* EXERCISE OBJECTIVE *
Please transcribe the entries below without omitting a single character.
* * *
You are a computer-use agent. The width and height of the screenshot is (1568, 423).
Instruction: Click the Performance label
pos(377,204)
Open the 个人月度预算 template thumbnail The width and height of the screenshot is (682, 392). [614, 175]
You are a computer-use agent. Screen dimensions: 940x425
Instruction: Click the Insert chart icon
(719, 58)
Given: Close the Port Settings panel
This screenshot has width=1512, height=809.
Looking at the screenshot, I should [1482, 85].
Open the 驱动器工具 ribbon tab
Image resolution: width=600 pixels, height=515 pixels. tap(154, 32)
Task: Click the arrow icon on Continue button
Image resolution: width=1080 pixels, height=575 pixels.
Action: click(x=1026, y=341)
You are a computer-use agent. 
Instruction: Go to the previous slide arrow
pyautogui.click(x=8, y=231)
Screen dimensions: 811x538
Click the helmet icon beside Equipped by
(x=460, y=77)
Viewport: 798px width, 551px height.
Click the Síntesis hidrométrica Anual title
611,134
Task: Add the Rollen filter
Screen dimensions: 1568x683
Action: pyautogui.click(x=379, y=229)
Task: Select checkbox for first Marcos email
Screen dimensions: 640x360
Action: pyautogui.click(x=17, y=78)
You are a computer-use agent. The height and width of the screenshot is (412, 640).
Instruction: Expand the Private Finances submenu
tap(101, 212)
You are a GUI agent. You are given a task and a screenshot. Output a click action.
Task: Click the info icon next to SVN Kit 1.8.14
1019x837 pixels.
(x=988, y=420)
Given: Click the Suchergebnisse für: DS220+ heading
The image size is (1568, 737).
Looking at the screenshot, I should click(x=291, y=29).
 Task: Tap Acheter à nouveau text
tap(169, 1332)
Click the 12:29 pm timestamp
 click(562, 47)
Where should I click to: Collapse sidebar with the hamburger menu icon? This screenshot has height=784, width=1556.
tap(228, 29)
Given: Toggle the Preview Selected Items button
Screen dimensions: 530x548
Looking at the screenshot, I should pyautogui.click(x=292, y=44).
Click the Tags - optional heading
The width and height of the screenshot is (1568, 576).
* * *
* ANSWER BELOW *
You are a computer-use agent. The width and height of the screenshot is (1568, 423).
Instruction: Click the Performance label
pos(377,204)
Open the 个人月度预算 template thumbnail The width and height of the screenshot is (682, 392). [614, 175]
You are a computer-use agent. Screen dimensions: 940x425
Instruction: Click the Insert chart icon
(719, 58)
Given: Close the Port Settings panel
This screenshot has width=1512, height=809.
Looking at the screenshot, I should [1482, 85].
Open the 驱动器工具 ribbon tab
Image resolution: width=600 pixels, height=515 pixels. tap(154, 32)
Task: Click the arrow icon on Continue button
Image resolution: width=1080 pixels, height=575 pixels.
Action: click(x=1026, y=341)
You are a computer-use agent. 
Instruction: Go to the previous slide arrow
pyautogui.click(x=8, y=231)
Screen dimensions: 811x538
Click the helmet icon beside Equipped by
(x=460, y=77)
Viewport: 798px width, 551px height.
Click the Síntesis hidrométrica Anual title
611,134
Task: Add the Rollen filter
Screen dimensions: 1568x683
Action: pyautogui.click(x=379, y=229)
Task: Select checkbox for first Marcos email
Screen dimensions: 640x360
Action: pyautogui.click(x=17, y=78)
You are a computer-use agent. The height and width of the screenshot is (412, 640).
Instruction: Expand the Private Finances submenu
tap(101, 212)
You are a GUI agent. You are given a task and a screenshot. Output a click action.
Task: Click the info icon next to SVN Kit 1.8.14
1019x837 pixels.
(x=988, y=420)
Given: Click the Suchergebnisse für: DS220+ heading
The image size is (1568, 737).
Looking at the screenshot, I should click(x=291, y=29).
 Task: Tap Acheter à nouveau text
tap(169, 1332)
Click the 12:29 pm timestamp
 click(562, 47)
Where should I click to: Collapse sidebar with the hamburger menu icon? This screenshot has height=784, width=1556.
tap(228, 29)
Given: Toggle the Preview Selected Items button
Screen dimensions: 530x548
Looking at the screenshot, I should pyautogui.click(x=292, y=44).
Click the Tags - optional heading
The width and height of the screenshot is (1568, 576).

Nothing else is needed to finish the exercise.